Why this belongs in every app, not just the busy ones: an Adorable app's database is scale-to-zero. Idle → the compute scales to zero replicas and costs nothing; the next request wakes it in seconds (see scale-to-zero Postgres). The snapshots are markers, so an app with 200 of them and no traffic is still ~free. A wedding RSVP tool, a seasonal storefront, an internal tool used twice a week — each can carry full snapshot/undo and contribute ~$0 while idle. It's the property that makes AI-app fleets viable at all (app.build, QwikBuild, Atoms run thousands of scale-to-zero databases for exactly this reason); here we spend that headroom on a safety net rather than just on idle savings.
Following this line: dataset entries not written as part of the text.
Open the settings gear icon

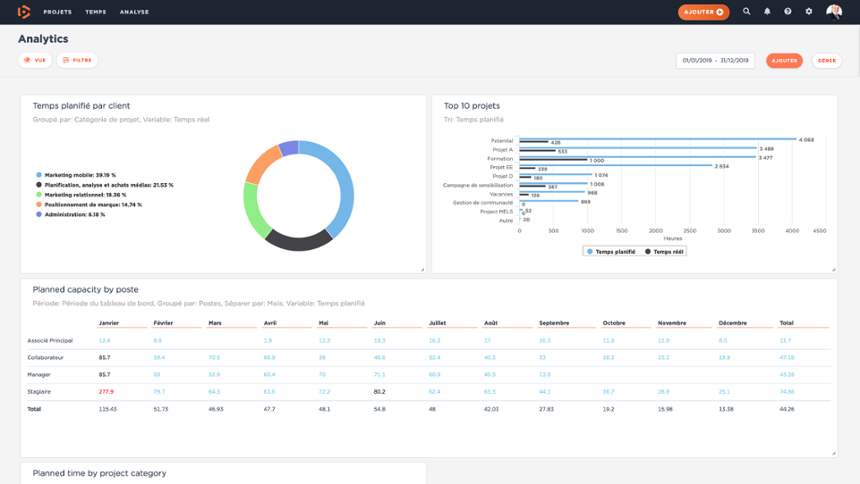click(x=809, y=12)
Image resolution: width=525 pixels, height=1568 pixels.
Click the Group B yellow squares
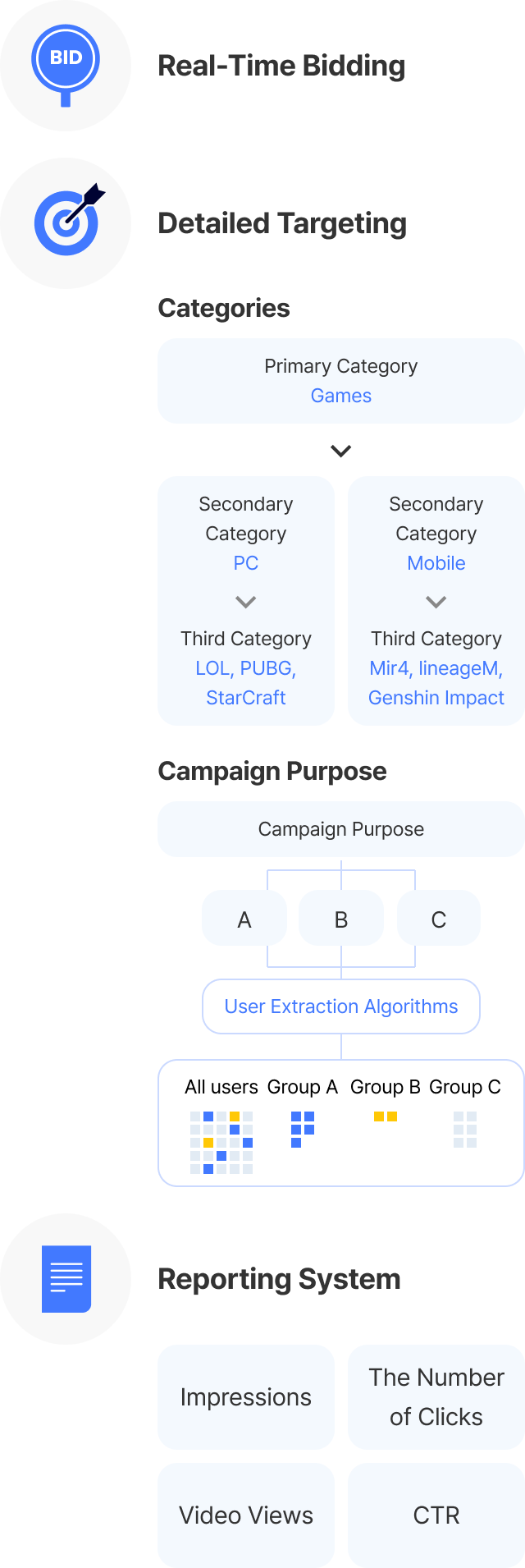point(386,1116)
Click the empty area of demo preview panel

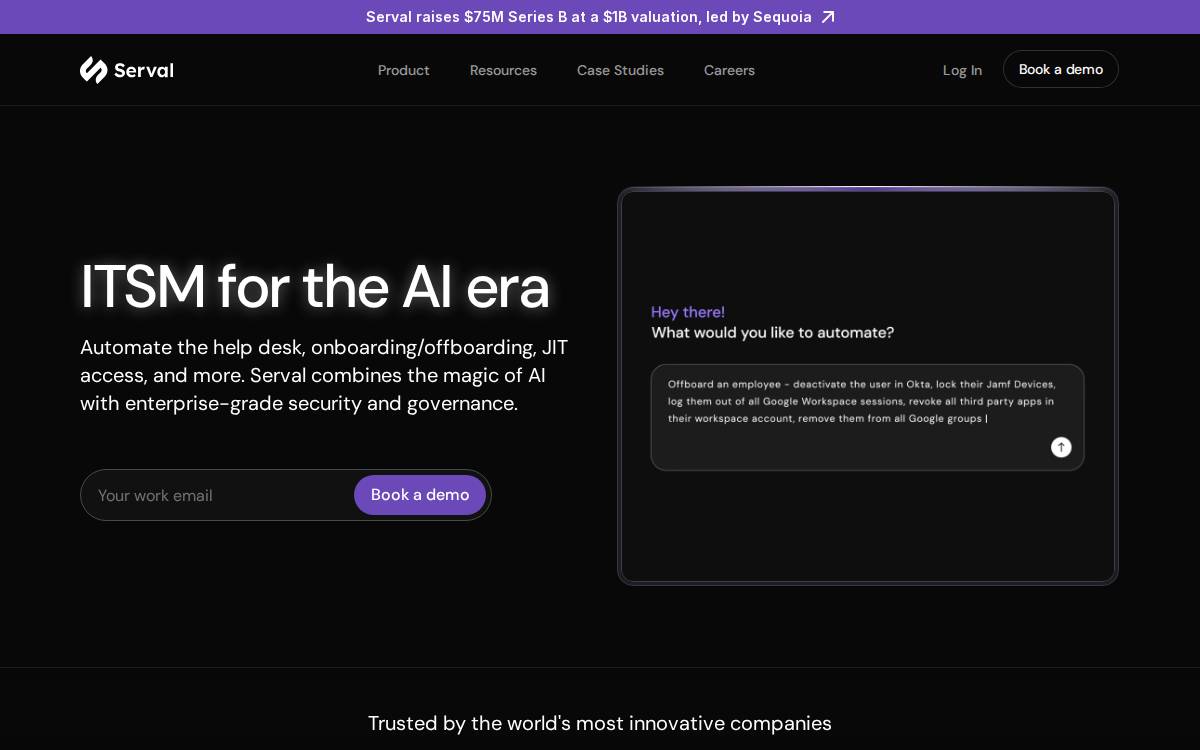tap(867, 530)
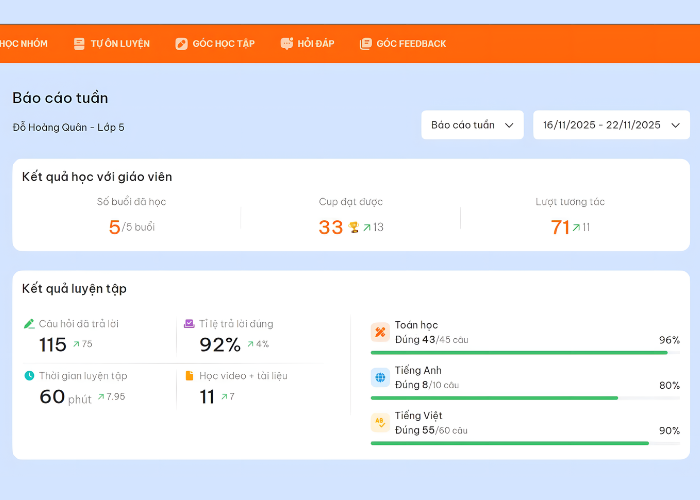Viewport: 700px width, 500px height.
Task: Click the Học video + tài liệu icon
Action: 189,376
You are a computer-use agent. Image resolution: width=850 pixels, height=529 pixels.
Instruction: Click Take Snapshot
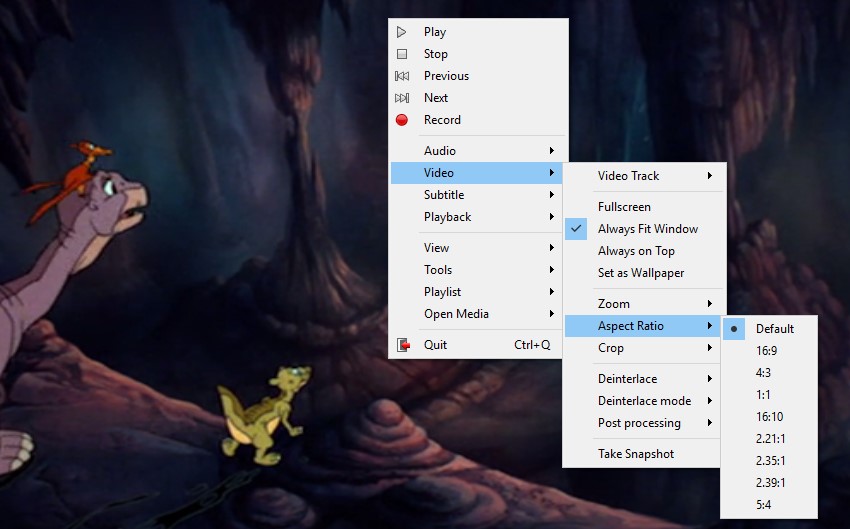[636, 454]
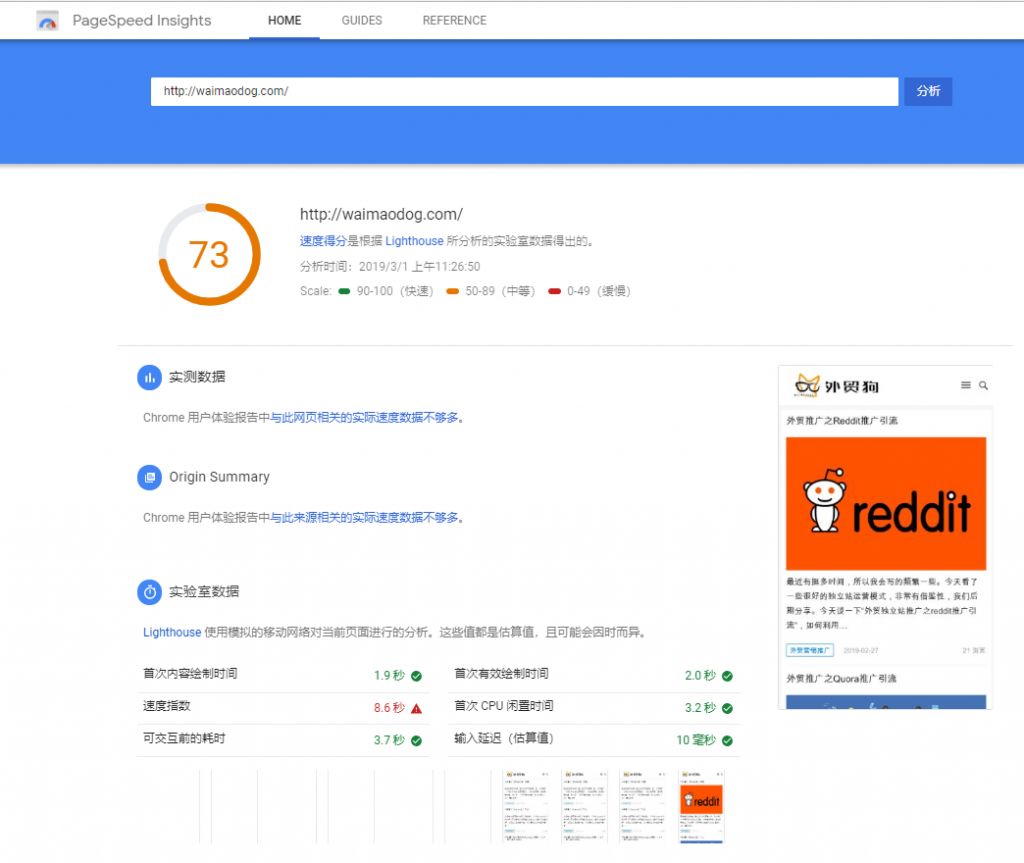
Task: Click the green checkmark beside 输入延迟
Action: (x=727, y=740)
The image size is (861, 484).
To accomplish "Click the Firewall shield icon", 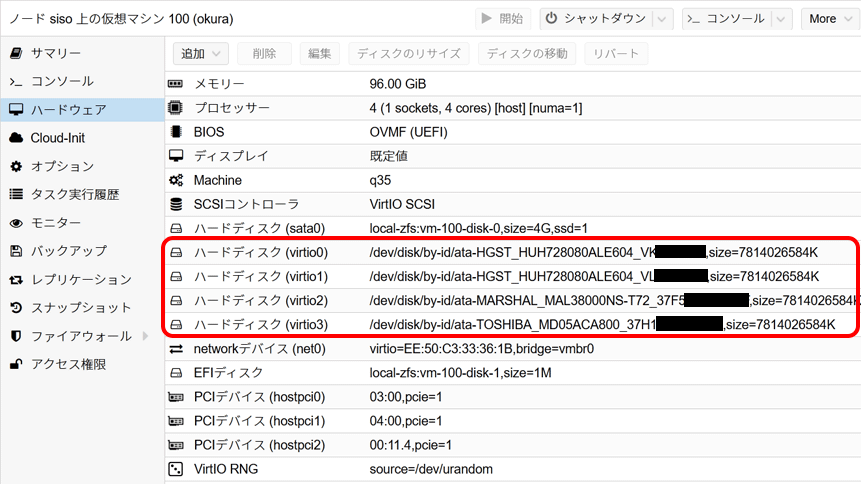I will (x=16, y=336).
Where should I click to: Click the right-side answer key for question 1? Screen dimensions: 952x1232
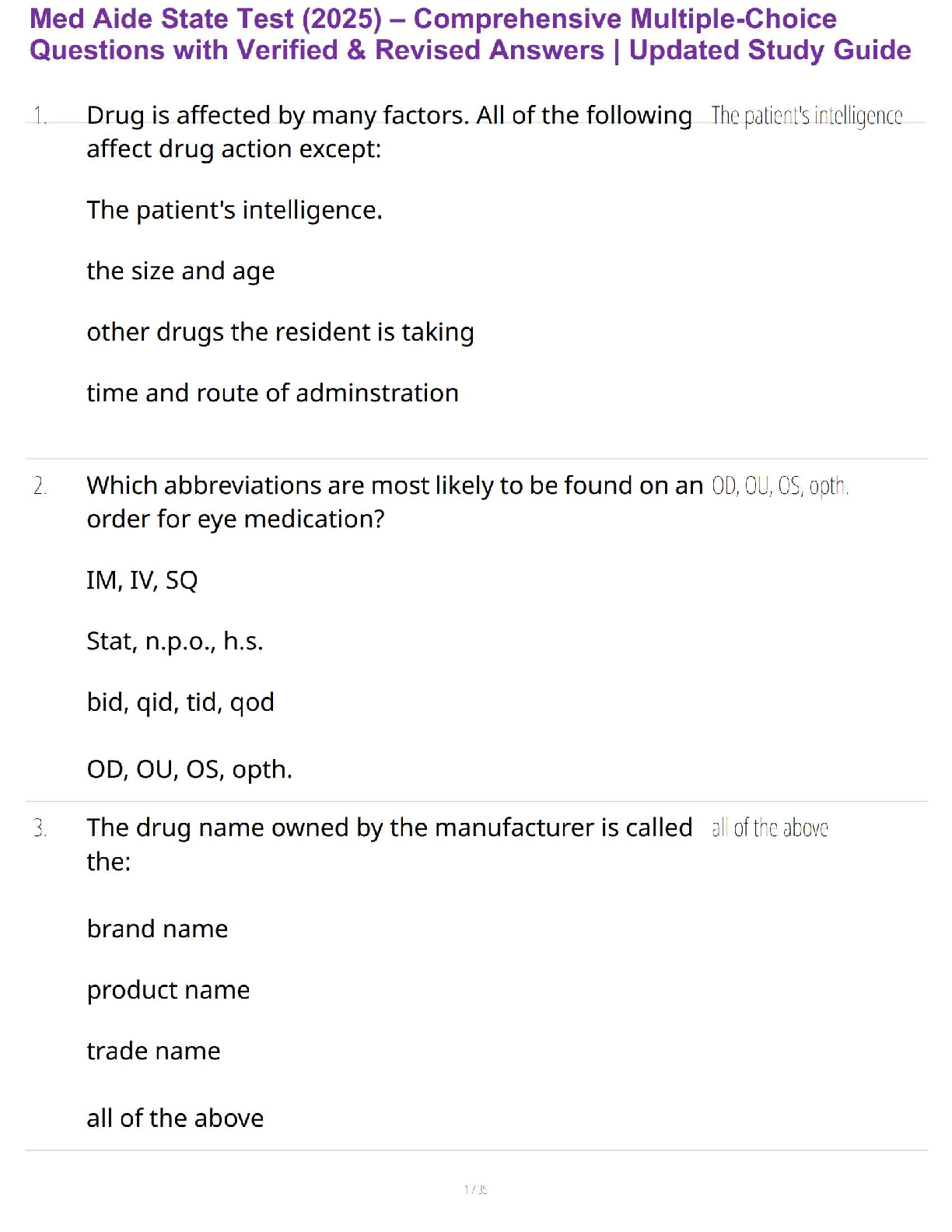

One restore point for the whole application

Restore rolls back the whole project's database — and that's the right grain, not a limitation. On Adorable a project is one application, and its apps are microservices that deliberately share a database and reference each other's data. Rolling one service's data back without the others would break those cross-service references, so a consistent undo has to cover the whole application at once — the same reason you'd never point-in-time-restore half of a system. The finer grain — independent undo for each end user of a multi-tenant app you've built — is a separate shape (a branch per tenant) and is deferred.

Why it matters

Data-undo turns destructive automation from a liability into a capability. The agent can run the scary migration, because the floor is a one-tool-call restore to a state that actually existed; and you can undo a bad day's data by asking. Git gave code that property a long time ago. The database just needed the same primitive — a branch at an LSN — and an agent that knows to reach for it before it does something it might regret.